To Dolphin’s Head

The wind and rain kept me awake for much of the night, I’m just not used to this sort of weather any more. Liesel slept through though, not even hearing whatever animal was making a really strange, loud noise in the early hours. No, I’m pretty sure it wasn’t Liesel.

Ali’s artwork: we found Nemo

We enjoyed our breakfast at The Hungry Goat, though we did feel sorry for the staff there being micromanaged by the proprietor. He had his finger on every pulse, he was aware of everyone’s order, he just could not trust his assistants get on with their jobs.

He even read out our order to the young guy, surprisingly not looking too flustered, who was ringing up our bill. Vego breakfast. Omelette. Two teas. “Is that two tee-shirts?” asked Mr Unflustered. “Two pots of tea.” Ah.

There’s a moth in the toilet, dear Liza, dear Liza

It was a grade A grey day. Dreich would normally be the word, only it was still warm, today. In the 20s rather than the 30s, but the rain and the solid leaden sky just took away all the colour.

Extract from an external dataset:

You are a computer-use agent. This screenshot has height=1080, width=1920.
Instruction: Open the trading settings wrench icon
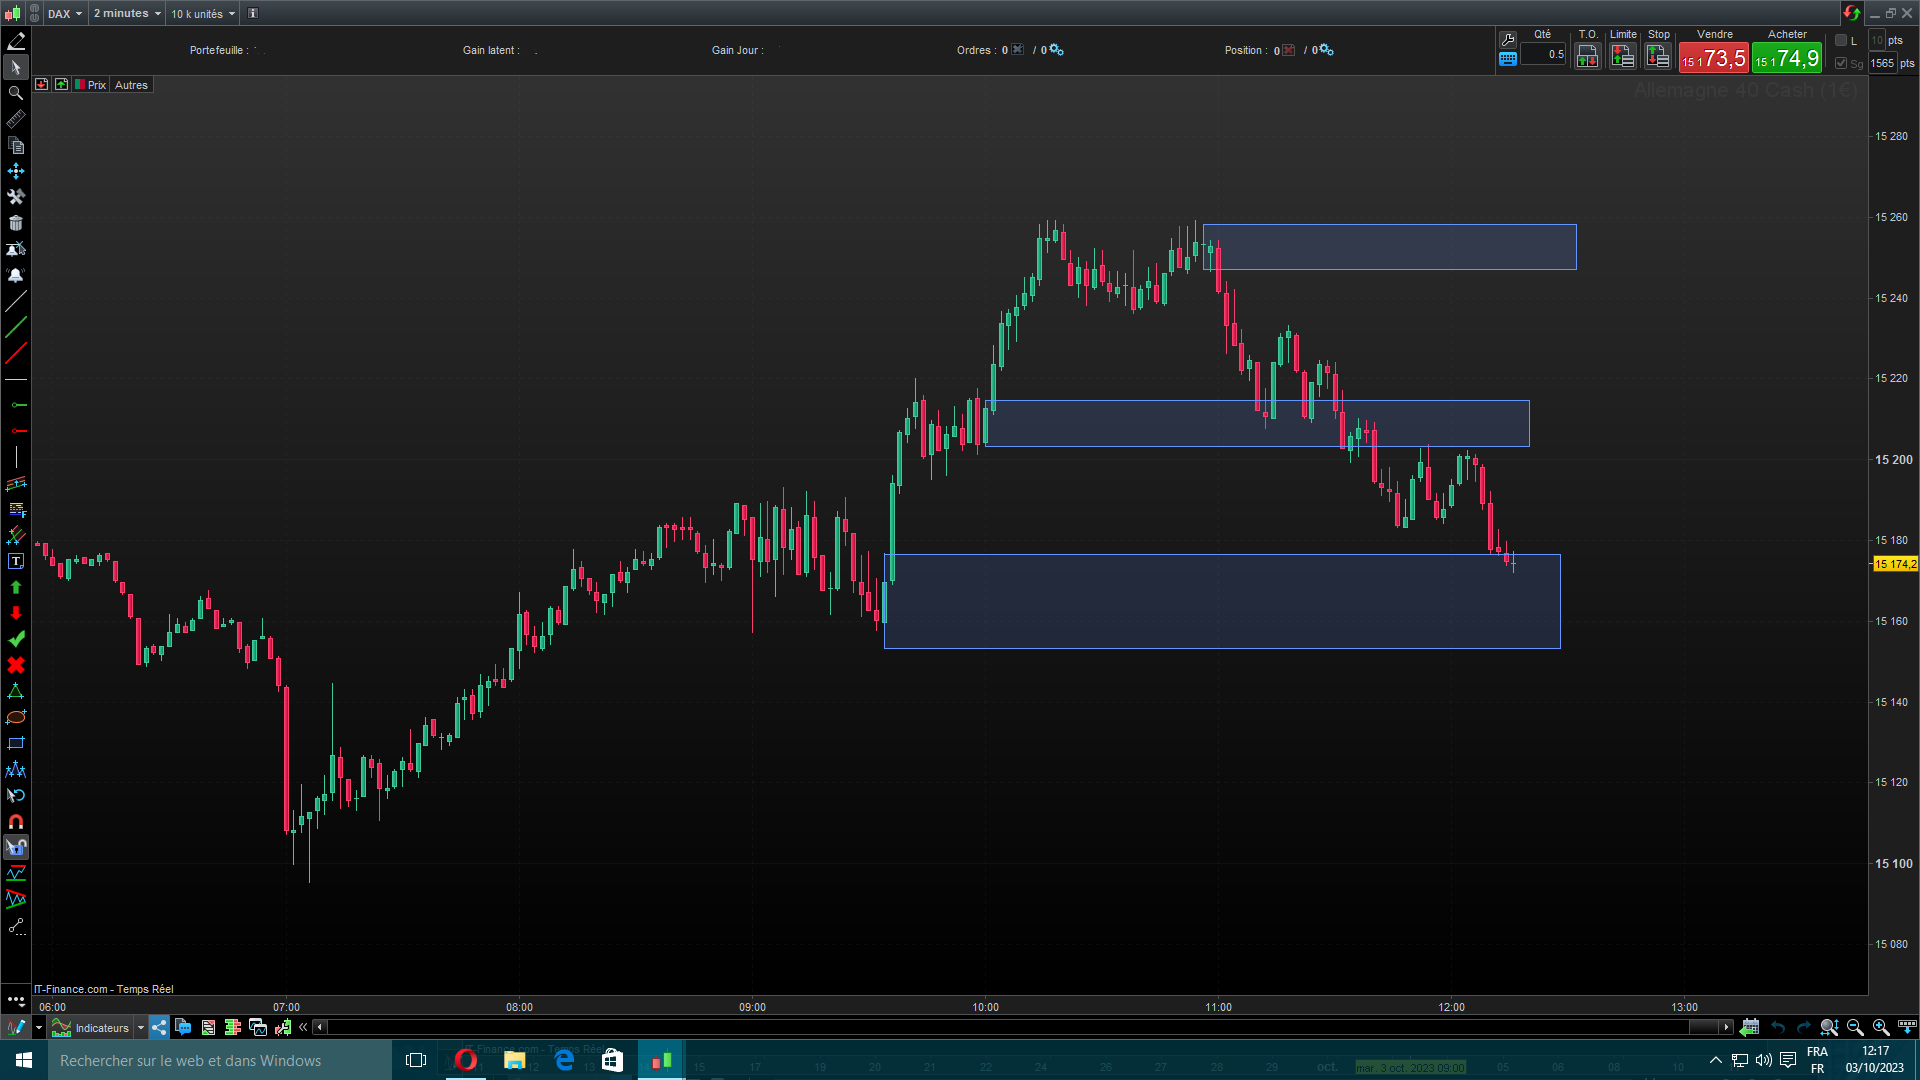(1508, 39)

Clouds creeping down the mountain

Sometimes we stop to look at things and take photos and sometimes I just shoot from the moving car. Today, I seemed to be really unlucky, getting road furniture in front of the interesting phenomenon I’m aiming at.

Mount Jukes

We passed more sugar cane, even after seeing a sign telling us that there were no more cane trains from now on. Some fields could have been rice, they were so flat, well organised and water-logged.

We passed a few herds of cattle including a field where most of the cows were generously taking some white birds for a ride.

Cape Hillsborough was a bit of a detour, but worth it. Kangaroos and wallabies can be seen on the beach at sunrise and sunset but we arrived exactly between those two times.

The path to Cape Hillsborough Beach

Some trees by the path leading to the beach were almost silver in appearance, very pretty.

Despite the fact that it was raining, Liesel joined me for a walk on the beach. I continued when she returned to the sanctuary of the car.

No animals on the beach, just lots of rocks, really weird rocks and boulders, some of them looked artificial with what looked like sheets of metal between the different layers.

Rock, crystal, minerals, just like our window box at home
Lots of different rocks cooked up like a geological Eton Mess

I was reminded of a Kate Bush album cover when I saw this rocky outcrop reflected in the sea, resembling a soundwave.

Aerial album cover rip-off

Turtles lay their eggs on this beach too, so I hope we’ll be back sometime to see all the various animals on the beach.

Just along the road, there’s a boardwalk through the mangroves which I enjoyed so that Liesel didn’t have to. You can see the change between where the water is mainly fresh and where it’s tidal, so predominantly salty. Lots of information boards told us about the precarious balance between the lifeforms here, and asking how will a potential sea level rise of 2.8 mm affect this environment?

Wet Boardwalk (not the 1970s country singer)

Some of the trees definitely had their own personalities: I would love to hear what they talk about when people aren’t around.

Tree eating a pig: just the head to go

I don’t know whether this tree was struck by lightning, but there was no other fire damage around: maybe the fire was a long, long time ago.

Fire-damaged tree (some of)

We heard kookaburras and other birds but apart from a quick flash of wings up above, I didn’t see any. There were a few butterflies braving the rain too.

Further along the road, we saw a tree with a bell on it. You can tell how old it is by counting its rings.

A bell in a tree

Lots of cows, but no sheep. Except this one, quickly snapped from the passenger seat.

Big ram

The rain never really let up and by the time we reached Bucasia Beach, we had the windscreen wipers going pretty much all the time. The rain didn’t stop me from having a good time all by myself on a beach the size of a hundred football pitches. (I have no idea if it really was the size of a hundred football pitches but it’s the kind of comparison much loved by TV commentators, and they never get fact-checked either.)

Bucasia Beach

There was a delightful stream flowing into the sea, which I walked the length of, admiring the eddies and currents, watching the vortices and the low banks of sand being eroded. A good representation of how actual rivers are created over a longer time period.

Stream on the beach

I even caught myself running rather than walking for a bit: nothing like a bit of exercise in the rain. From the top, some vegetation was encroaching onto the sand adding a rare splash of colour to the day.

Creeper on the sand

It was still precipitating when we arrived at our abode for the night, at a place called Dolphin’s Head. We’re on the first floor and we have a balcony from where we can see the beach.

The beach view from our balcony

The waves are crashing onto the rocks, and I hope that’s a more relaxing sound than the rain was last night!

Author: mickandlieselsantics

We are a married couple, one American, one Brit, one male, one female, neither of us as fit as we would like to be, well over 100 years old altogether.

2 thoughts on “To Dolphin’s Head”

  1. Have “Googled” to find that Bucasia Beach stretches for approximately four kilometres from the Shoal Point rocks south to Eimeo Creek. But how big is that in football pitches I haven’t “Googled”!